The £6bn that has been paid out is for the healthcare of British people who fall ill abroad – both visitors and pensioners. After Brexit people are still going to fall ill outside their home country – and that healthcare will still need to be paid for.
If Britain leaves the EU and does not negotiate a deal with other EU countries for reciprocal health care British people will either have to return to the UK for their healthcare, at a cost to the NHS, or the cost will fall directly on the heads of UK tourists, workers and pensioners wanting to travel in Europe.
Britain Stronger in Europe says that this will leave some people stranded unable to pay for their healthcare abroad.

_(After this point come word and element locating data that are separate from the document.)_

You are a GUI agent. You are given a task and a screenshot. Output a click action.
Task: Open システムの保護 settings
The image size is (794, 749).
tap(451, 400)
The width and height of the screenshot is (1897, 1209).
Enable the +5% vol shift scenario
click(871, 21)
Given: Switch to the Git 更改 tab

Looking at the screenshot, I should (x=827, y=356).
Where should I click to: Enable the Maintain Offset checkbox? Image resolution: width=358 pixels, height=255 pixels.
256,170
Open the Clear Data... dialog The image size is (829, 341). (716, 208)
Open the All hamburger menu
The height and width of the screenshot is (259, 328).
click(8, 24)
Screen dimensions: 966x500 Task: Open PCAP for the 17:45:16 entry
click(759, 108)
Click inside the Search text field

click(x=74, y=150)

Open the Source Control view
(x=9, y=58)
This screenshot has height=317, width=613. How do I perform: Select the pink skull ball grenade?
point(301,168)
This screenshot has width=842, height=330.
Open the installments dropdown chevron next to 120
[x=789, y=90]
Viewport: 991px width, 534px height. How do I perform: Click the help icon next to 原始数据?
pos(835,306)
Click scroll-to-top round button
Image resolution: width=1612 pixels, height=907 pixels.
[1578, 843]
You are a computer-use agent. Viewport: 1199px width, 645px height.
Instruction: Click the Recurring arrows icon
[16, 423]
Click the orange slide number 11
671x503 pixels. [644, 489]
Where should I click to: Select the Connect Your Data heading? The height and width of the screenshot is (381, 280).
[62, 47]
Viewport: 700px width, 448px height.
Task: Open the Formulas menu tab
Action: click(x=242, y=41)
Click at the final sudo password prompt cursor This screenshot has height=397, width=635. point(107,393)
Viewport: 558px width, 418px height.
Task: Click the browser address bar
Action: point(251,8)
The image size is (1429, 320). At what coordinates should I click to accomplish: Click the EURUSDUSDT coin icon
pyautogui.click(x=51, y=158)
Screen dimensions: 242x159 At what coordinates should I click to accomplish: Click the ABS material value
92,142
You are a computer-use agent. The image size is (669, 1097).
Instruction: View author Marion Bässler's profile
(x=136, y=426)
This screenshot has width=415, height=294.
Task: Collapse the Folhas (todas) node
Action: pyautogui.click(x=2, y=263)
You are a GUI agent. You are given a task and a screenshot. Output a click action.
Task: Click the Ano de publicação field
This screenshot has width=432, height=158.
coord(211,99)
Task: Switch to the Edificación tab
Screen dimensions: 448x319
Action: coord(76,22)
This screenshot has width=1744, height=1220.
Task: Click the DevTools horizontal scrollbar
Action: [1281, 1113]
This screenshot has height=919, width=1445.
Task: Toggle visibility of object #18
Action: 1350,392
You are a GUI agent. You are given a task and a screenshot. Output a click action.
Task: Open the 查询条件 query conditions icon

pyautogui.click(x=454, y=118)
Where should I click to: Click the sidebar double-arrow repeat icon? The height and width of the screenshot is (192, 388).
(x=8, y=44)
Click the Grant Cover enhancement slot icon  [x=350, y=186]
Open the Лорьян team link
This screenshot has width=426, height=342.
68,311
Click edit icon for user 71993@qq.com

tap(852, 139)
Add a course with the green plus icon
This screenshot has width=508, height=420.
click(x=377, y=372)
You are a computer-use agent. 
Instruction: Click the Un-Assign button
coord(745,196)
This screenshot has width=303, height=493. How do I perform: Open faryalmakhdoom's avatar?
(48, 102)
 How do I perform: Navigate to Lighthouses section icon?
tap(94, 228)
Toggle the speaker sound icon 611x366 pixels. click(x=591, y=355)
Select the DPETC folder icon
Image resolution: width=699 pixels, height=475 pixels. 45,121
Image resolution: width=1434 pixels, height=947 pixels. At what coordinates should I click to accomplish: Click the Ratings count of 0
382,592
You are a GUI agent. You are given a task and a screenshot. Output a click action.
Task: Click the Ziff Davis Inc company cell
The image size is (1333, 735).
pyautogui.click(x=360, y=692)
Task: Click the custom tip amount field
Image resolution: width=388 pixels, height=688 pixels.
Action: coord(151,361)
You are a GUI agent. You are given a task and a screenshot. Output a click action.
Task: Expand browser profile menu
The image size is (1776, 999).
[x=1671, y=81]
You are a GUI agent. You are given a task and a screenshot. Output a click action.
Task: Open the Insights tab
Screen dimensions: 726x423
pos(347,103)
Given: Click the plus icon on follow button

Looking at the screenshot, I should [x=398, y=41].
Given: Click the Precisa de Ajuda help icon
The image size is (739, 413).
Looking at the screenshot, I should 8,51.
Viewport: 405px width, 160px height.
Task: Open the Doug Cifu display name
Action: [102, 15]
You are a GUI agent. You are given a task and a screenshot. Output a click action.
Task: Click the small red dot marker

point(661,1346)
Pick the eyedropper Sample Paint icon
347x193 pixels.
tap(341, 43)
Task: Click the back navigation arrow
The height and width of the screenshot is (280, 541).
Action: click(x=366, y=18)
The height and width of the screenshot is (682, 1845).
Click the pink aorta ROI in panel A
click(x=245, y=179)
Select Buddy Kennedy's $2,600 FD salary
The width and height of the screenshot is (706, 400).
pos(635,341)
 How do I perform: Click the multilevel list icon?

Vote Leave says the money paid for by the British state into the health services of EU countries would be better spent at home.
Verdict: It is true that there is a substantial deficit between what the UK pays to EU countries for use of their healthcare systems and what it gets back.
However these figures do not prove is that “health tourism” has cost the UK £5.8 billion since 2008.
What they show is that British people abroad cost other healthcare systems substantial amounts each year, possibly because many of the expats are older people claiming a pension, and that Britain claims less back for EU citizens using the NHS here. By it’s the Department of Health’s own admission this is in substantial part because of the NHS’s inefficiency in claiming costs back.
This healthcare of British people abroad would have to be paid for by someone in the case of Brexit – either the UK state or the UK expat pensioners themselves.